(Pixel coordinate grounding data)
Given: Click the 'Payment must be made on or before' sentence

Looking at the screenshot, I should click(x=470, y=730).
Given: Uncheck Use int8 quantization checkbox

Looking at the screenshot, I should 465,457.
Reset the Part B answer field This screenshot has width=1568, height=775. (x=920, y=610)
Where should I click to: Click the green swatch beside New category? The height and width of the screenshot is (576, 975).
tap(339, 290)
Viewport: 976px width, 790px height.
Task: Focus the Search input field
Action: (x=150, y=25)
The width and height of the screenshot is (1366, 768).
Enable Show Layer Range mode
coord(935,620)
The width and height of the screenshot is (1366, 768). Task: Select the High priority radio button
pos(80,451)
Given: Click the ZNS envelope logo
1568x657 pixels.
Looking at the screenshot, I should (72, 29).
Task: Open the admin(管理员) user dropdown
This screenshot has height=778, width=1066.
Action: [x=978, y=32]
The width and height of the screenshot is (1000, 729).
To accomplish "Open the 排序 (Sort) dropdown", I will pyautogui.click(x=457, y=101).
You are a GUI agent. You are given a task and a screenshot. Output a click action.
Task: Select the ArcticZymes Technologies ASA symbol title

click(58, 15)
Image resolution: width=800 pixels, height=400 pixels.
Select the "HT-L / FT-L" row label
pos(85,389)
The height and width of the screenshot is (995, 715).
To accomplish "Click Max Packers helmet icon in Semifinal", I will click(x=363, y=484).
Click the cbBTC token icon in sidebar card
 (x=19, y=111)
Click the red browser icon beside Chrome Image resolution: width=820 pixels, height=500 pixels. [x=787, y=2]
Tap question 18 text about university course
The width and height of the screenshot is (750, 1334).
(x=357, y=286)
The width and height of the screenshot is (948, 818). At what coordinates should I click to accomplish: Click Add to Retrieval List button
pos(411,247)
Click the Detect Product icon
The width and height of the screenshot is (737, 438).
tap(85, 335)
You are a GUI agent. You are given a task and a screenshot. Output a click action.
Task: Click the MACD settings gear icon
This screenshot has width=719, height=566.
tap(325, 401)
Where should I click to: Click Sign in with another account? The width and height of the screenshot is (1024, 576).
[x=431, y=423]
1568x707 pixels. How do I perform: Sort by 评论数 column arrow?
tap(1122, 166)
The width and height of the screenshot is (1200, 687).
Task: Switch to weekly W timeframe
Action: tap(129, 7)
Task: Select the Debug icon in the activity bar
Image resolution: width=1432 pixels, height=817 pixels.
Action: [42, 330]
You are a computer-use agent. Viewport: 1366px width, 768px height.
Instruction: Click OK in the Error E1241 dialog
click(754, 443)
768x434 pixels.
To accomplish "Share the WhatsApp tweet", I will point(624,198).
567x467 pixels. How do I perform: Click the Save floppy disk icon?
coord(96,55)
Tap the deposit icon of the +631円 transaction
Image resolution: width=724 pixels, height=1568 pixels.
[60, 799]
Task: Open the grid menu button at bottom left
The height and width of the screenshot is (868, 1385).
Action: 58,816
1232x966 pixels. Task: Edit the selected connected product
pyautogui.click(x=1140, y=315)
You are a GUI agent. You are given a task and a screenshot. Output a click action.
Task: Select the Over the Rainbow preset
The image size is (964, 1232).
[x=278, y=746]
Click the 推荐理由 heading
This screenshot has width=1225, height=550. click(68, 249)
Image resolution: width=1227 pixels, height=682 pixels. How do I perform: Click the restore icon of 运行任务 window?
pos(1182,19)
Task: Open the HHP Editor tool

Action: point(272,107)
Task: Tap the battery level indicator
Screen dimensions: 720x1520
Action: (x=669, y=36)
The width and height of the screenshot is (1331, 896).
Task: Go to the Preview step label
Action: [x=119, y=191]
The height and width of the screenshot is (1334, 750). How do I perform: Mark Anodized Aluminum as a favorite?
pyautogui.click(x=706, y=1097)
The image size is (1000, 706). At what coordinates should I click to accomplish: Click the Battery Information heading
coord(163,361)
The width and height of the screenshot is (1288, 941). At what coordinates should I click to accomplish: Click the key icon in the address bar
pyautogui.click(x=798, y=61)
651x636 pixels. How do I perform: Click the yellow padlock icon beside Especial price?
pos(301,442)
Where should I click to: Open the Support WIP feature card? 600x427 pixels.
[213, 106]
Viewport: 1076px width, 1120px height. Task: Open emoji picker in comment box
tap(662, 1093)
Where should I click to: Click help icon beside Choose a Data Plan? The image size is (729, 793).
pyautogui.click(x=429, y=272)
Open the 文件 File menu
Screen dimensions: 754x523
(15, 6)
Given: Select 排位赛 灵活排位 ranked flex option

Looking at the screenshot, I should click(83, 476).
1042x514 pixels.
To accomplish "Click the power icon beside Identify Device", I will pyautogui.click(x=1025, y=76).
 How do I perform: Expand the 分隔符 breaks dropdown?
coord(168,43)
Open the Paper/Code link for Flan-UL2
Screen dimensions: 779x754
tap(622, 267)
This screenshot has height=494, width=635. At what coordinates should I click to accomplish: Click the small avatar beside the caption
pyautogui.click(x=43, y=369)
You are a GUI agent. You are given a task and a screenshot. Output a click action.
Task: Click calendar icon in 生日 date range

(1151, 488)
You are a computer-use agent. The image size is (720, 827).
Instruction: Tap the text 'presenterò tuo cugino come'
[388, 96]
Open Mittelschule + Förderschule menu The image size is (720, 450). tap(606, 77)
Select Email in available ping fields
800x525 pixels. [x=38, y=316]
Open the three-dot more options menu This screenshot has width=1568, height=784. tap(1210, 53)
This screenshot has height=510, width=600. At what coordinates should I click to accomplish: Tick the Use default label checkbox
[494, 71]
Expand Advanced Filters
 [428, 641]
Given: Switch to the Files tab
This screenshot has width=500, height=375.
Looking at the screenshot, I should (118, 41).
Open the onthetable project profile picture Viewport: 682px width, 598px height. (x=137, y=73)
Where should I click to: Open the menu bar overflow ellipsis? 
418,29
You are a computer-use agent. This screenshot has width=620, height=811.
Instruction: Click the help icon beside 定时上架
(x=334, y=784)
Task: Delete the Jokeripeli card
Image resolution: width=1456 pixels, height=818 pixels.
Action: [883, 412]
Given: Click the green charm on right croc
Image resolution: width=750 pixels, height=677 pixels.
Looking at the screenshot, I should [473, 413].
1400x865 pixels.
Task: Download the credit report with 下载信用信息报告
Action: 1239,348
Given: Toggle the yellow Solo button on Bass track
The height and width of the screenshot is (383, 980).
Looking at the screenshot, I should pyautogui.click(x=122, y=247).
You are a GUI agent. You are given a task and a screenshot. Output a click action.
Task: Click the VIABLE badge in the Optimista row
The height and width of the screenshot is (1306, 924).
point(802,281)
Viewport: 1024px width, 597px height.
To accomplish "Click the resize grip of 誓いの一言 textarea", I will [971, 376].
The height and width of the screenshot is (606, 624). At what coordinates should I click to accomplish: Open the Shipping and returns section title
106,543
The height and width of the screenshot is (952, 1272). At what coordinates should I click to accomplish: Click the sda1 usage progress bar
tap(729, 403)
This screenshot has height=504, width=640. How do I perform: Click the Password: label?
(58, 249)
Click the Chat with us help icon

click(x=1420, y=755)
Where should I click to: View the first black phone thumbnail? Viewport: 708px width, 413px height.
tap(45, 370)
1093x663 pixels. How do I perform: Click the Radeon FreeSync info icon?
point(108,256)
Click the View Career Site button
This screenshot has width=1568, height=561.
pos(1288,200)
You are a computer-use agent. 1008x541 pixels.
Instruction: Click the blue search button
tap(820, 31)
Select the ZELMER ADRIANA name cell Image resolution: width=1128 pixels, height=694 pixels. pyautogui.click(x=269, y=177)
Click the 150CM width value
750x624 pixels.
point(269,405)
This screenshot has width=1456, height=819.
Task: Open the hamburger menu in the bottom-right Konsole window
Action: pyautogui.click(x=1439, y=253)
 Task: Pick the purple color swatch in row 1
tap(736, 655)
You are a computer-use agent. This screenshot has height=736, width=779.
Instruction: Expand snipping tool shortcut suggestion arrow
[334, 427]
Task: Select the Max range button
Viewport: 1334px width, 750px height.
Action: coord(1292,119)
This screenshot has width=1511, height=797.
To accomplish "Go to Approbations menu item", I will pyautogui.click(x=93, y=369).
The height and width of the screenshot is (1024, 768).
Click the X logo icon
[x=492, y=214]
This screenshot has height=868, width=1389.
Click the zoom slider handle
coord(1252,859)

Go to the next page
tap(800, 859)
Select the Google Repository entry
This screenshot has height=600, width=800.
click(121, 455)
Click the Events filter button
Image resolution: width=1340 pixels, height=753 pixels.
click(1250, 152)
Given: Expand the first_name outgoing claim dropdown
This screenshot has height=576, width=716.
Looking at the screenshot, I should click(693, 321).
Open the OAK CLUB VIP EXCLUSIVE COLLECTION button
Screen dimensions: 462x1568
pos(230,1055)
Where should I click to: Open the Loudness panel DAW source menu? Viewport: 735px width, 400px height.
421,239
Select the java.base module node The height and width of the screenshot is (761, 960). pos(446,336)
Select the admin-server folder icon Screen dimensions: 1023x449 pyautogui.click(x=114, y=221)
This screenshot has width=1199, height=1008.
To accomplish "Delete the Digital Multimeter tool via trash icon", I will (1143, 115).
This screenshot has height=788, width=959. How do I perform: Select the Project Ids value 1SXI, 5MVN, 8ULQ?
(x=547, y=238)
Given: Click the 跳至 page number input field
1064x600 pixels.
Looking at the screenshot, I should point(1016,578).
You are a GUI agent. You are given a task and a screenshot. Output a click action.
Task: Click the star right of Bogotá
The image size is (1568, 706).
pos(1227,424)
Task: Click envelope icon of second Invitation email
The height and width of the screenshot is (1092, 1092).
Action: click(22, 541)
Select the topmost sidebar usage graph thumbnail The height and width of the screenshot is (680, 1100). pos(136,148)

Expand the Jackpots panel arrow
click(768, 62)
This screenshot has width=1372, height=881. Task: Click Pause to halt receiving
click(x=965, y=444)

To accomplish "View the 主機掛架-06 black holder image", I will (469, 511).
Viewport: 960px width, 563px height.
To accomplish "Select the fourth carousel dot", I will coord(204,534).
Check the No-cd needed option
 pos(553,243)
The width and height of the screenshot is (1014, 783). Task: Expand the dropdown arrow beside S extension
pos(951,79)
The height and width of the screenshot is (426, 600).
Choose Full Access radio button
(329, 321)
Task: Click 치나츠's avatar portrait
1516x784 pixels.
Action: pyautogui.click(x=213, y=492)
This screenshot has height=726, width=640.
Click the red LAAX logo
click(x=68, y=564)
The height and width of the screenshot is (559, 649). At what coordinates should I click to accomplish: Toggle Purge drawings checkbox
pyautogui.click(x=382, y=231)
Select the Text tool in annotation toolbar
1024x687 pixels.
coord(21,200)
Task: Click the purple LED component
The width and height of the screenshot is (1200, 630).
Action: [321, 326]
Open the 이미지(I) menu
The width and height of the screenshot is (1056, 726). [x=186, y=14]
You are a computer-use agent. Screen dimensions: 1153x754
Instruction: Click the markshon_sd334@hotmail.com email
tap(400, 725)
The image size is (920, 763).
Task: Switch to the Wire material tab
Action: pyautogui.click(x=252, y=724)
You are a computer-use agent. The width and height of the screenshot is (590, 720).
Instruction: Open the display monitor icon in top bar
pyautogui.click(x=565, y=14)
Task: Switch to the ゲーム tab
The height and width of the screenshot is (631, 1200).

[WORK TO COMPLETE]
Each line above from the one with "This screenshot has width=1568, height=561." up to and including the one with "Click the 150CM width value" must be set down exactly, and no line outside that span may appear.

[OUTPUT OF THE TASK]
This screenshot has width=1568, height=561.
pos(1288,200)
You are a computer-use agent. 1008x541 pixels.
Instruction: Click the blue search button
tap(820, 31)
Select the ZELMER ADRIANA name cell Image resolution: width=1128 pixels, height=694 pixels. pyautogui.click(x=269, y=177)
Click the 150CM width value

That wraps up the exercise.